[Records from a dataset]
══════════════════════════════

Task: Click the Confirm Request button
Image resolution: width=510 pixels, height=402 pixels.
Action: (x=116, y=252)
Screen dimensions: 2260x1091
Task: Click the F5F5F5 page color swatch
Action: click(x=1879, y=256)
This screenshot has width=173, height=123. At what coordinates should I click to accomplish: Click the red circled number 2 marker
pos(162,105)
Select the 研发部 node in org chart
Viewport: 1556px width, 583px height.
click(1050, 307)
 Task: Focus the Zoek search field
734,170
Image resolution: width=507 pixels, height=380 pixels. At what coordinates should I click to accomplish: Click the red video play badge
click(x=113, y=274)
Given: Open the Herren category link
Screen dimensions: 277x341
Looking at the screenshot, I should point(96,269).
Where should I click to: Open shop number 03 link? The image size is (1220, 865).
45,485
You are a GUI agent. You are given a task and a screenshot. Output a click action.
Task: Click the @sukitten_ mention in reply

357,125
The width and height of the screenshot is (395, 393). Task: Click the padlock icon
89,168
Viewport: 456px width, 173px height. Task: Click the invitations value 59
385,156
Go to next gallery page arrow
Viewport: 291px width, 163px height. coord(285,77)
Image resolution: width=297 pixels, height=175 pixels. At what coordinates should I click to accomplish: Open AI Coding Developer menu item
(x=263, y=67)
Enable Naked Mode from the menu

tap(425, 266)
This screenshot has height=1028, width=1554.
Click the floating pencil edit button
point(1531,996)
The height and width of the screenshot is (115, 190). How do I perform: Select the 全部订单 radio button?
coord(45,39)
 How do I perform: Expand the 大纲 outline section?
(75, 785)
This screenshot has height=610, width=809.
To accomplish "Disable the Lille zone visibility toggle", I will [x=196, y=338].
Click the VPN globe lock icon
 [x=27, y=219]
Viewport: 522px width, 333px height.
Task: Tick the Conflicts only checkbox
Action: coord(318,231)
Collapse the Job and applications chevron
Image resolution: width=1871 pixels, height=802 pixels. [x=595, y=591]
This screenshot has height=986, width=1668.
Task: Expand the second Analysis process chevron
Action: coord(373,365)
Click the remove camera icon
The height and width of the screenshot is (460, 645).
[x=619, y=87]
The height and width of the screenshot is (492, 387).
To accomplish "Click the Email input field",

══════════════════════════════

Put every nonblank line of the rows above into a Markdown table with two columns, "Row" and "Line". Number the lines in order in the "Row" column.

- **The result**:
| Row | Line |
|---|---|
| 1 | Task: Click the Confirm Request button |
| 2 | Image resolution: width=510 pixels, height=402 pixels. |
| 3 | Action: (x=116, y=252) |
| 4 | Screen dimensions: 2260x1091 |
| 5 | Task: Click the F5F5F5 page color swatch |
| 6 | Action: click(x=1879, y=256) |
| 7 | This screenshot has width=173, height=123. At what coordinates should I click to accomplish: Click the red circled number 2 marker |
| 8 | pos(162,105) |
| 9 | Select the 研发部 node in org chart |
| 10 | Viewport: 1556px width, 583px height. |
| 11 | click(1050, 307) |
| 12 |  Task: Focus the Zoek search field |
| 13 | 734,170 |
| 14 | Image resolution: width=507 pixels, height=380 pixels. At what coordinates should I click to accomplish: Click the red video play badge |
| 15 | click(x=113, y=274) |
| 16 | Given: Open the Herren category link |
| 17 | Screen dimensions: 277x341 |
| 18 | Looking at the screenshot, I should point(96,269). |
| 19 | Where should I click to: Open shop number 03 link? The image size is (1220, 865). |
| 20 | 45,485 |
| 21 | You are a GUI agent. You are given a task and a screenshot. Output a click action. |
| 22 | Task: Click the @sukitten_ mention in reply |
| 23 | 357,125 |
| 24 | The width and height of the screenshot is (395, 393). Task: Click the padlock icon |
| 25 | 89,168 |
| 26 | Viewport: 456px width, 173px height. Task: Click the invitations value 59 |
| 27 | 385,156 |
| 28 | Go to next gallery page arrow |
| 29 | Viewport: 291px width, 163px height. coord(285,77) |
| 30 | Image resolution: width=297 pixels, height=175 pixels. At what coordinates should I click to accomplish: Open AI Coding Developer menu item |
| 31 | (x=263, y=67) |
| 32 | Enable Naked Mode from the menu |
| 33 | tap(425, 266) |
| 34 | This screenshot has height=1028, width=1554. |
| 35 | Click the floating pencil edit button |
| 36 | point(1531,996) |
| 37 | The height and width of the screenshot is (115, 190). How do I perform: Select the 全部订单 radio button? |
| 38 | coord(45,39) |
| 39 |  How do I perform: Expand the 大纲 outline section? |
| 40 | (75, 785) |
| 41 | This screenshot has height=610, width=809. |
| 42 | To accomplish "Disable the Lille zone visibility toggle", I will [x=196, y=338]. |
| 43 | Click the VPN globe lock icon |
| 44 |  [x=27, y=219] |
| 45 | Viewport: 522px width, 333px height. |
| 46 | Task: Tick the Conflicts only checkbox |
| 47 | Action: coord(318,231) |
| 48 | Collapse the Job and applications chevron |
| 49 | Image resolution: width=1871 pixels, height=802 pixels. [x=595, y=591] |
| 50 | This screenshot has height=986, width=1668. |
| 51 | Task: Expand the second Analysis process chevron |
| 52 | Action: coord(373,365) |
| 53 | Click the remove camera icon |
| 54 | The height and width of the screenshot is (460, 645). |
| 55 | [x=619, y=87] |
| 56 | The height and width of the screenshot is (492, 387). |
| 57 | To accomplish "Click the Email input field", |